DOCUMENT »

-- Start --

#### Finding popular / unpopular keywords

In [1]:
import pandas as pd
import matplotlib.pyplot as plt
%matplotlib inline
import numpy as np
import math

In [2]:
df_in = pd.read_excel( '../data/input/OnlineNewsPopularity.xlsx')[["Id", " shares"]]
df_in["shares"] = df_in[" shares"]
df_in = df_in.drop( columns=[" shares"], axis=1)

df_in["shares_no_clip"] = df_in["shares"]

# for df_in alone clip it to 95th percentile
print( (df_in.shares>9500).astype(int).sum())
df_in.shares[ df_in.shares > 9500] = 9500
print( (df_in.shares>9500).astype(int).sum())

print( df_in.shape)
print( (df_in.shares > 9500).astype(int).sum() )
print( (df_in.shares_no_clip > 9500).astype(int).sum() )

384
0
(7795, 3)
0
384


In [3]:
df_keywords = pd.read_excel( '../data/output/2_keywords_list.xlsx')
df_keywords.shape

(7795, 3)

#### For each keyword, get the following
* Number of articles it appears
* Average shares
* Min number of shares it received
* Max number of shares it received
* Average shares (no clipping of 95%)
* Min number of shares it received (no clipping of 95%)
* Max number of shares it received (no clipping of 95%)

In [4]:
df_popular = pd.DataFrame( columns=["keyword", "article_count", \
                                    "shares", "min_shares", "max_shares", \
                                    "shares_no_clip", "min_shares_no_clip", "max_shares_no_clip" \
                                    ])

-- End --

DATA SHOWN »
-- Start --

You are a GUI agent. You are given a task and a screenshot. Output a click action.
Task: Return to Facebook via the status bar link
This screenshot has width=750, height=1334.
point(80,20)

-- End --

GIVEN EXERCISE A »
Reproduce the keyword notebook from "df_in.shares[ df_in.shares >" to "(df_in.shares > 9500).astype(int).sum() )".
GIVEN EXERCISE B »
Translate this heading from the keyword notebook into French: "For each keyword, get the following".
The lines have nothing to do with the keyword notebook.

COMPLETE OUTPUT A »
df_in.shares[ df_in.shares > 9500] = 9500
print( (df_in.shares>9500).astype(int).sum())

print( df_in.shape)
print( (df_in.shares > 9500).astype(int).sum() )

COMPLETE OUTPUT B »
Pour chaque mot-clé, obtenez ce qui suit